FRAGMENTO:
^^^^^^^^
En las últimas décadas, las emociones han cobrado un protagonismo inédito en nuestras vidas. Antes, parecía que hablar de emociones era un lujo o algo reservado para escritores de novelas y poetas, pero hoy son el centro de muchas conversaciones.  

Este cambio refleja cómo hemos ido entendiendo que nuestras emociones son el motor de nuestras decisiones, nuestras relaciones y, en última instancia, de nuestra felicidad. Pero junto con este auge, también ha surgido una preocupación: ¿es nuestra generación más joven una “generación ansiosa”?  

Las emociones han estado con nosotros siempre, pero, durante mucho tiempo, la sociedad las relegó a un segundo plano, en particular el mundo de la masculinidad. La razón, la disciplina y el deber parecían ser las únicas guías válidas para transitar la vida. Sin embargo, ahora entendemos que esas emociones invisibles siempre han estado allí, influyendo en cómo pensamos, actuamos y vivimos.  

Hoy, gracias a la neurociencia y la psicología, sabemos que ignorar nuestras emociones no es una opción viable si queremos llevar una vida plena.
^^^^^^^^
DATOS EXTRAÍDOS:

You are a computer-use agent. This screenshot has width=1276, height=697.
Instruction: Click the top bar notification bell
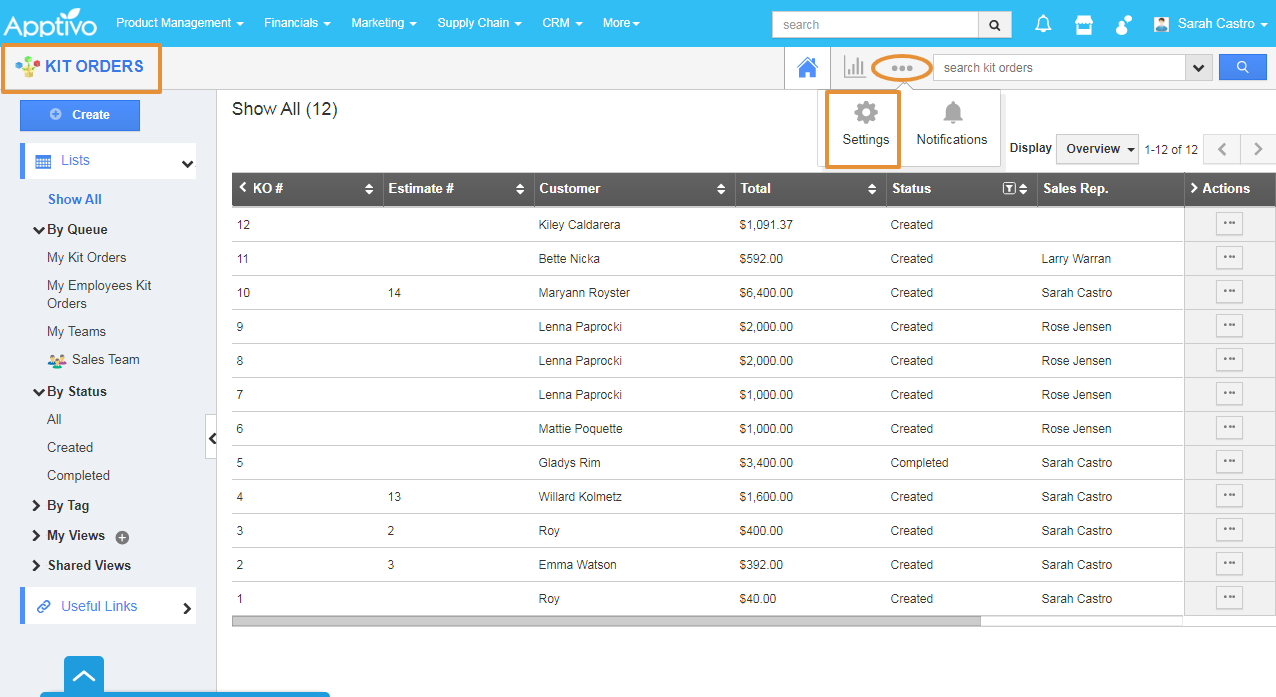1043,24
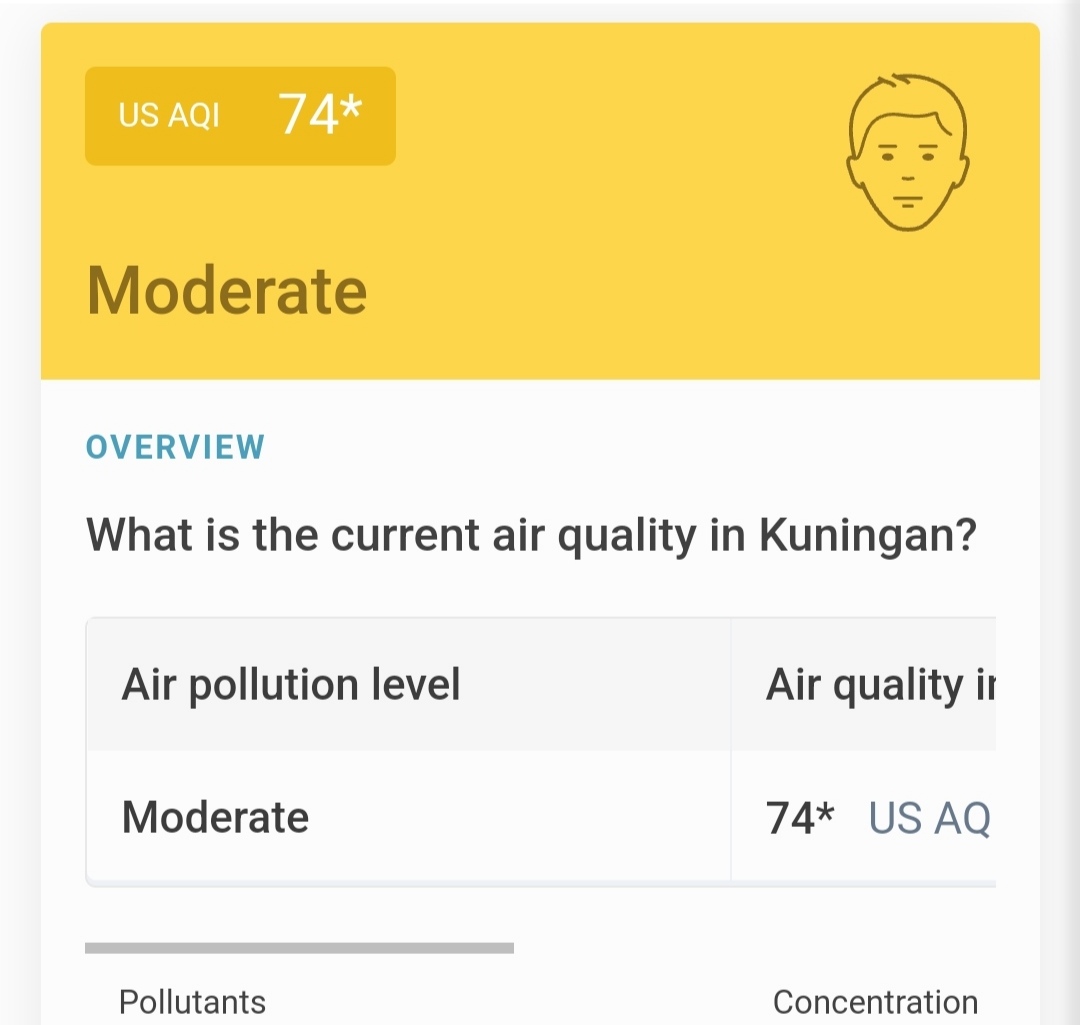Select the Concentration column label

[x=875, y=1002]
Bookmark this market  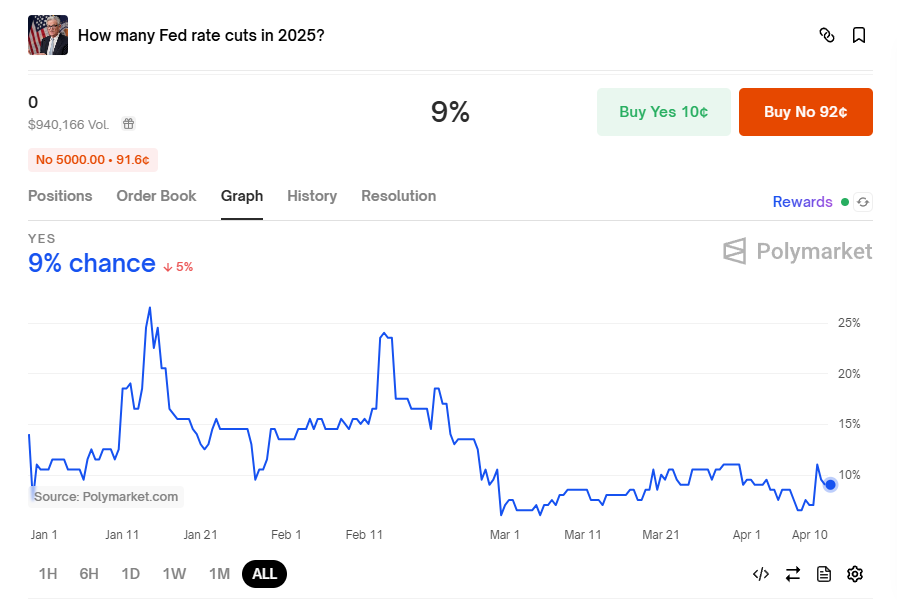(859, 34)
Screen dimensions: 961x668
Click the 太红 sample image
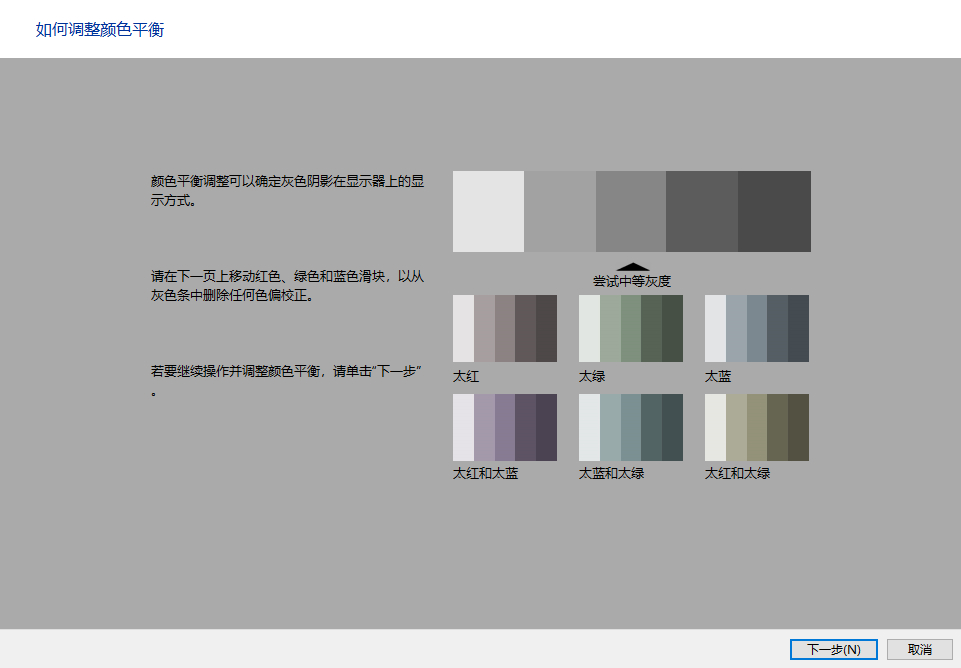(x=505, y=328)
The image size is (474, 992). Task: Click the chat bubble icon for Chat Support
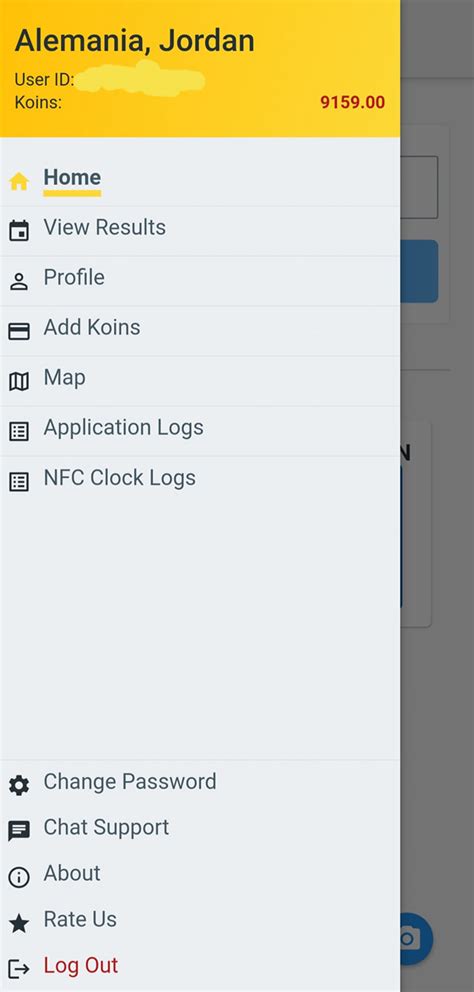point(19,831)
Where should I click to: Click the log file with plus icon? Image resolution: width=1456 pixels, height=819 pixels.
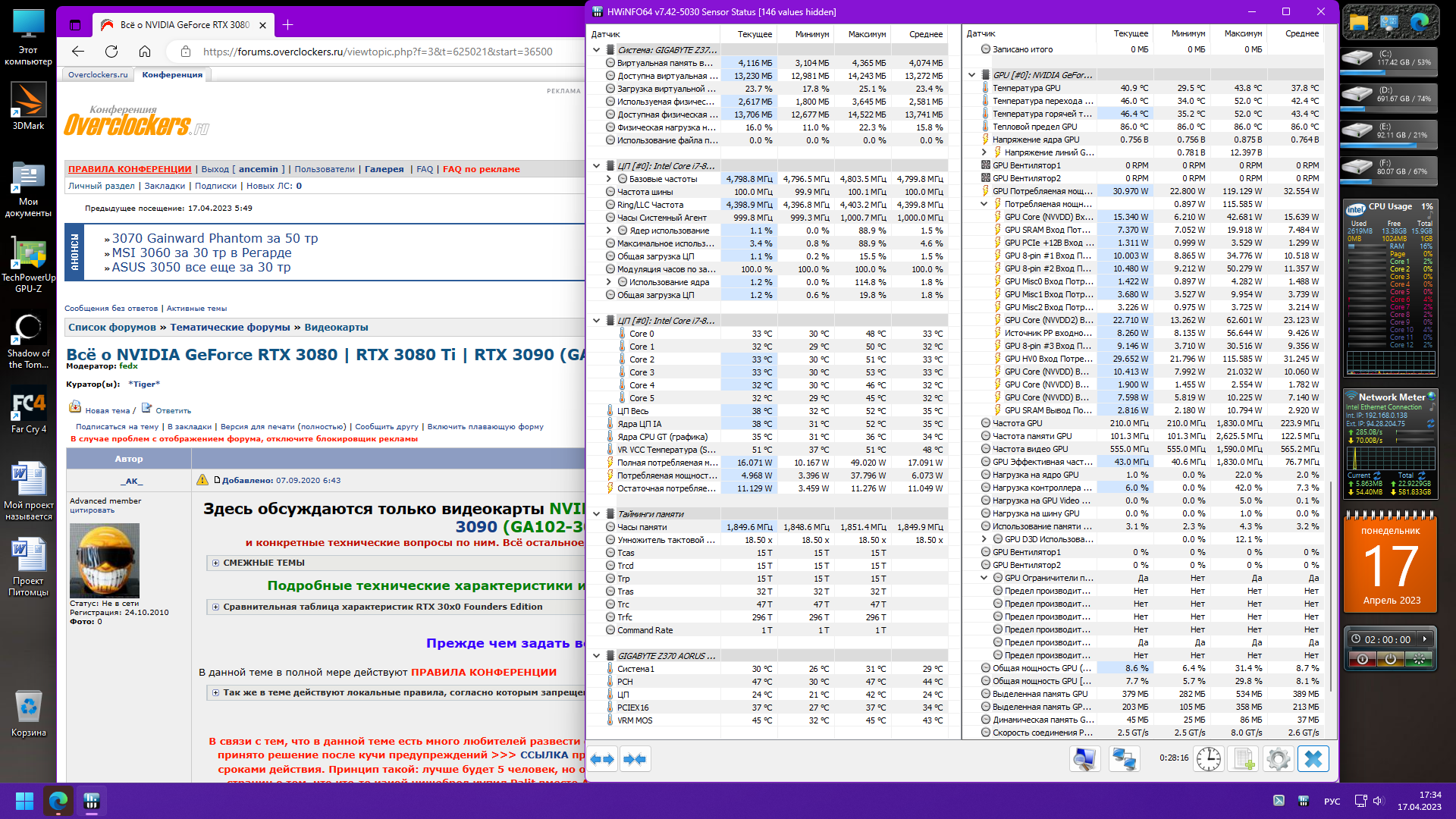[1244, 759]
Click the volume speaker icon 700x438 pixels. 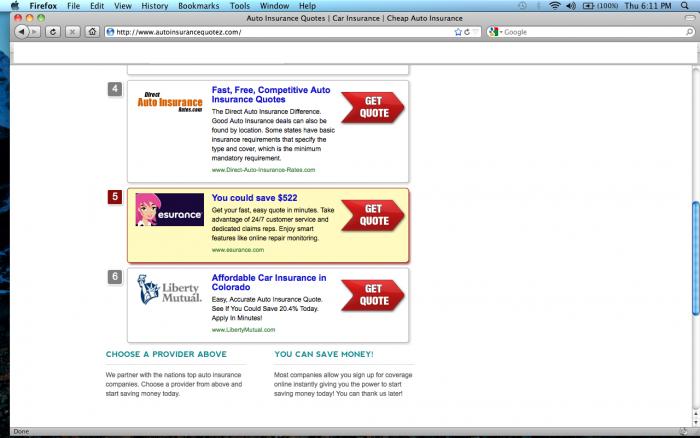pyautogui.click(x=571, y=6)
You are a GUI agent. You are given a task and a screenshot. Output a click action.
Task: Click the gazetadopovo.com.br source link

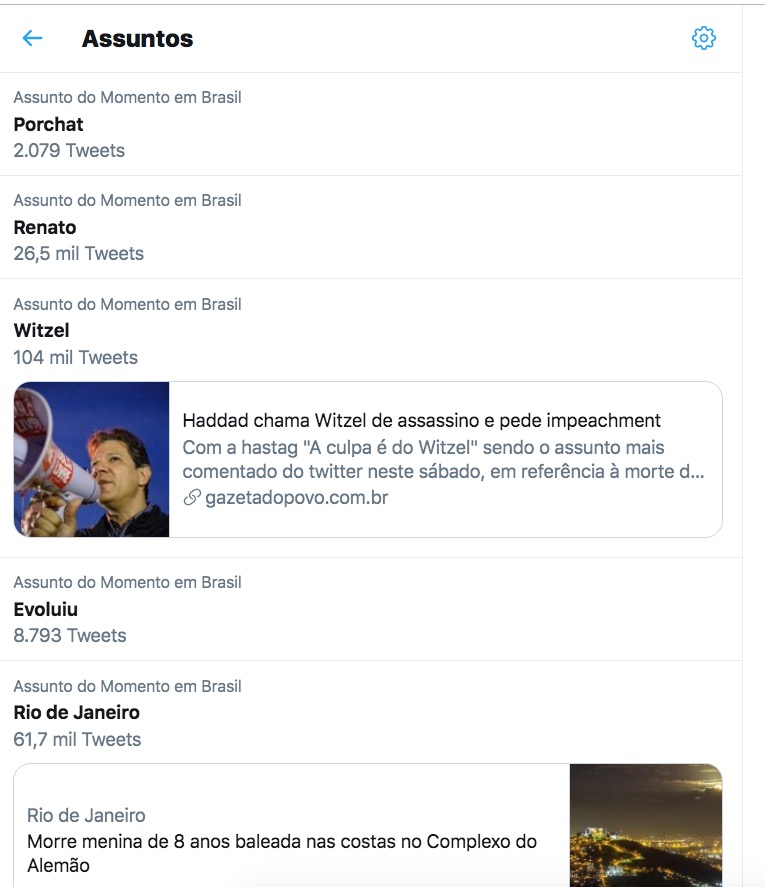296,497
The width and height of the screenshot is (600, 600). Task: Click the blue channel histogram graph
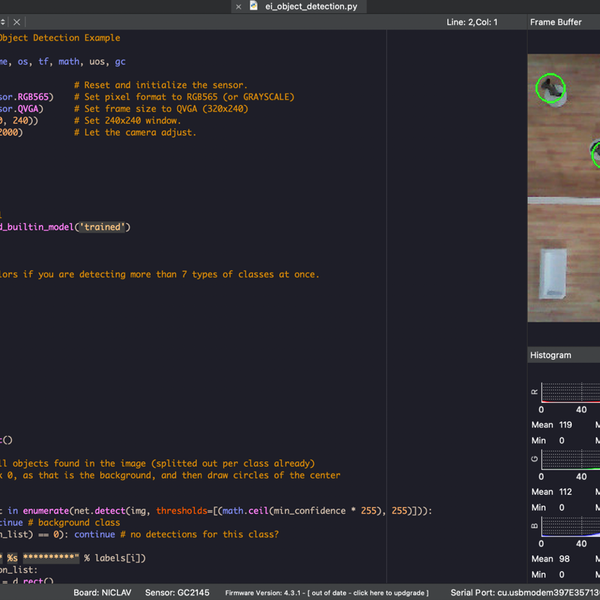[x=572, y=528]
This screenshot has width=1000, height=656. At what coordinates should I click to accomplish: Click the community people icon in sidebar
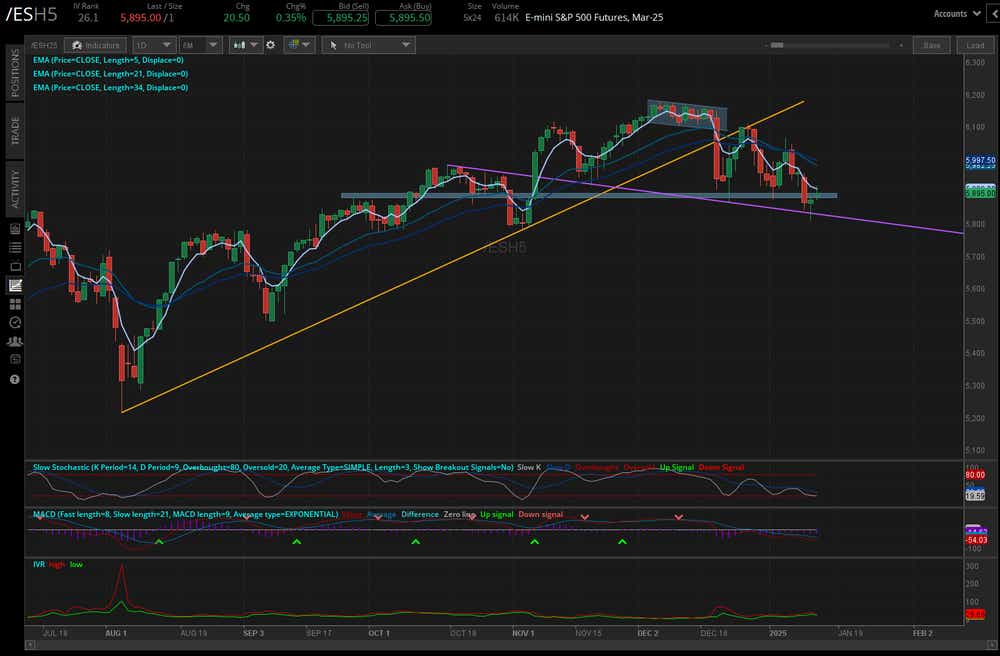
^^^^^^^^
EJERCICIO PROPUESTO:
Reproduce al pie de la letra el fragmento sobre las emociones, empezando en "Las emociones han estado" y terminando en "una vida plena.". Las líneas son un material aparte del fragmento.

RESPUESTA COMPLETA:
Las emociones han estado con nosotros siempre, pero, durante mucho tiempo, la sociedad las relegó a un segundo plano, en particular el mundo de la masculinidad. La razón, la disciplina y el deber parecían ser las únicas guías válidas para transitar la vida. Sin embargo, ahora entendemos que esas emociones invisibles siempre han estado allí, influyendo en cómo pensamos, actuamos y vivimos.  

Hoy, gracias a la neurociencia y la psicología, sabemos que ignorar nuestras emociones no es una opción viable si queremos llevar una vida plena.